_TASK TO COMPLETE_
The string "computer" may appear in lines of the listing. Report each line where it does.

──────────────────────────────

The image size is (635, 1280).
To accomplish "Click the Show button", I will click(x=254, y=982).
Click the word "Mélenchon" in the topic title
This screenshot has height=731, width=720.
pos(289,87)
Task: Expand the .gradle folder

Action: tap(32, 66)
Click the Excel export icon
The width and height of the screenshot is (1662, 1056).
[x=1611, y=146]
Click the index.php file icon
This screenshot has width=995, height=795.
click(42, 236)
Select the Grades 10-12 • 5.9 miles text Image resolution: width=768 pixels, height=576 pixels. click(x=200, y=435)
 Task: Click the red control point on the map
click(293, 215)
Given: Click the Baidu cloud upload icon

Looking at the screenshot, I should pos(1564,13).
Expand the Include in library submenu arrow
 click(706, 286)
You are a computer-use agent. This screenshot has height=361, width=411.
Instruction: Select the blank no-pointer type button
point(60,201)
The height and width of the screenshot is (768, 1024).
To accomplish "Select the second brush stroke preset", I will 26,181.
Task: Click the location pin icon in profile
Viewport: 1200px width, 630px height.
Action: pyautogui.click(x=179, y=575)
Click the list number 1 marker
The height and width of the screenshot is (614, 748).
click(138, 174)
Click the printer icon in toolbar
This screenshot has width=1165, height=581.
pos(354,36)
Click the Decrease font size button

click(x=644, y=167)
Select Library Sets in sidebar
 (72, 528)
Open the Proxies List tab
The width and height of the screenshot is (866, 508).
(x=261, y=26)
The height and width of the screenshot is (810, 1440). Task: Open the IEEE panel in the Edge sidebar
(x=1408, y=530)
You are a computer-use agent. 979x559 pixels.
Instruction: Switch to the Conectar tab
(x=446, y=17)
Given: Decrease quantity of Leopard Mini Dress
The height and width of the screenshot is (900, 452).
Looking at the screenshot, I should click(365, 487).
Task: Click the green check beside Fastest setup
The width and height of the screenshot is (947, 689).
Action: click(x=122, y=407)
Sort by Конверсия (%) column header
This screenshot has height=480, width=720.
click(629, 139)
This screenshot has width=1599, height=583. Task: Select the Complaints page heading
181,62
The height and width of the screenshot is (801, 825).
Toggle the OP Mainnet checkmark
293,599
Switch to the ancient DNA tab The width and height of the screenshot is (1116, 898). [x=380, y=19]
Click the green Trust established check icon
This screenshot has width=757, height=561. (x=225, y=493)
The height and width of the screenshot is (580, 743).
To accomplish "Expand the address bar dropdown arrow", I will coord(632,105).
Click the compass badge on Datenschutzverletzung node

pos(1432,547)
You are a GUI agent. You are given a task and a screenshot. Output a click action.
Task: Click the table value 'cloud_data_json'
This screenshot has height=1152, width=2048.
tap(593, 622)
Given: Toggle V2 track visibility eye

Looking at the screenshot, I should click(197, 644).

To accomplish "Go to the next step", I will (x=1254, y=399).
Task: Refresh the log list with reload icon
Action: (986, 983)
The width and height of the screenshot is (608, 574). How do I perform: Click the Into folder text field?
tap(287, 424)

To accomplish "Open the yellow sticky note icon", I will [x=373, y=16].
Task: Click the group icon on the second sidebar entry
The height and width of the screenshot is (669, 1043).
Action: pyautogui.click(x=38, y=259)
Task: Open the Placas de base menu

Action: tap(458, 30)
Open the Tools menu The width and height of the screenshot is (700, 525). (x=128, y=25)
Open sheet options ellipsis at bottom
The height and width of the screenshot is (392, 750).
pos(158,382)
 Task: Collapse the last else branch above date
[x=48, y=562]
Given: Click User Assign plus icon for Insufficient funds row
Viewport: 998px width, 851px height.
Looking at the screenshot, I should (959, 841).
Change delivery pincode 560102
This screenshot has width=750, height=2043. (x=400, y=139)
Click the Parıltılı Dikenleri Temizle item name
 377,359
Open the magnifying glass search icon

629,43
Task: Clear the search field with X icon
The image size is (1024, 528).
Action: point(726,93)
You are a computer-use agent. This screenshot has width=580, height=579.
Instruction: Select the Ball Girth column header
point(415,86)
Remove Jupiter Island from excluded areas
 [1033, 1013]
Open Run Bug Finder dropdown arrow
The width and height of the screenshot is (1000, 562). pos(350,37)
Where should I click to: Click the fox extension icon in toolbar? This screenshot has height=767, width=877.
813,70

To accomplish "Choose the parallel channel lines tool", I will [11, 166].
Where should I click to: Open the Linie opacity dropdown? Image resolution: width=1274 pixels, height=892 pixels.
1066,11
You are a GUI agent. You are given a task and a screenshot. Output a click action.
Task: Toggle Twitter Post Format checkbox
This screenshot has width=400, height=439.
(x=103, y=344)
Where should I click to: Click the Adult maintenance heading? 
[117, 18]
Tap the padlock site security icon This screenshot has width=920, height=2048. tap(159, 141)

──────────────────────────────

_SOLUTION TO THE PROBLEM_
You are a computer-use agent. This screenshot has height=361, width=411.
You are a computer-use agent. 979x559 pixels.
You are a computer-use agent. This screenshot has width=580, height=579.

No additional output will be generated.